Procrastination is another dragon the engineer must slay on the way to realizing professional and personal growth. For engineers procrastination often results when tasks seem daunting to the point that it overwhelms them and then self doubt creeps in. Self doubt is a common malady considering the complexity and rate of implementation of many engineering projects and usually results from fear of failing. The complexity of electronic systems, their design, construction, and use require many skills and often times an engineer is asked to take on new tasks beyond his or her current skill level. This can exacerbate fear and self doubt and procrastination is seen to be a quick solution to the short term problem.

If they are left to fester, short term problems inevitably develop into long term nightmares. So how does an engineer avoid procrastination? Fear will always rear its head and self doubt is unavoidable given the circumstances. If left unchecked they could lead to the more serious chronic problem of lack of confidence-a career destroyer.

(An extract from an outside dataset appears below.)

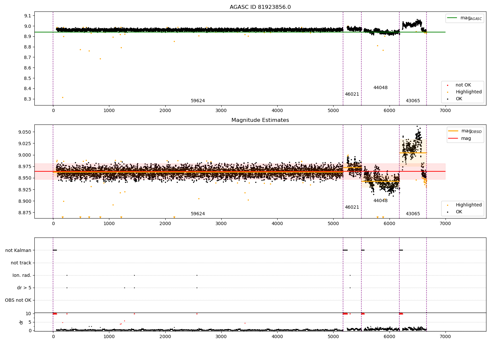This screenshot has width=491, height=344.
Task: Click the 'not track' axis label
Action: coord(21,263)
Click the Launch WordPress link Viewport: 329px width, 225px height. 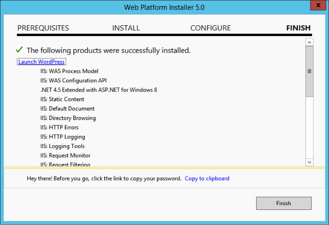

To avoid procrastinating the engineer needs to make a big commitment to a few changes and each one in itself is simple and just requires accomplishing one small step at a time.

Become more organized: This doesn’t necessarily mean the engineer should clear off his desk. All engineers seem to have messy desks but know how to retrieve what they need. This is more about organizing time, both at work and at home. Create a doable schedule that includes both your home life and workplace. Flag the items that are causing your procrastination in red and in “bold” come up with a one sentence simple first step action. For example, you are procrastinating about implementing a new radio station because you don’t know how to download all the parameters. Your answer: Send a simple e-mail to co-workers asking if they have had problems downloading parameters.

Prioritize your “to do” list: Engineers all have “to do” lists and they are a good thing. But often lists are not prioritized and are simply numbered from one to whatever. At the end of the day unfinished business will be put on tomorrow’s “to do” list. Procrastinated issues always seem to find their way to the bottom of the list. Prioritize your list and place the issues you are procrastinating on at the top in bold. Once again come up with a simple first step answer to the issue.

Ask for help if you don’t know all the answers: It is amazing what people will do for you if you just ask. All engineers like to think that they know all the answers but there comes a time when it’s worthwhile to swallow your pride and ask. People (even engineers) like to witness other people just being human.

Take action immediately on the issue: As soon as an issue becomes a problem, take action. Make a phone call, send an e-mail, grab a co-worker, but take action. This will help “nip the problem in the bud.” Then take another small step and then another and procrastination will be a thing of the past.

Reduce time consuming tasks to a manageable level: Sometimes procrastination doesn’t occur because of one or two issues but because of a kind of system overload. The engineer takes on more and more responsibilities and his or her overall work suffers. The engineer needs to learn to say “no” and to learn to “cut the fat” from projects. Too many meetings can waste valuable time. Perhaps it’s better to get a summary of project from a co-worker who has had the experience than studying the entire project manual yourself.

Once the engineer has accomplished small steps for these tasks he or she will be amazed how much more comfortable their job has become without the threats of fear and self doubt that has led to procrastination. Now the engineer can reach the next step-becoming an expert in the workplace.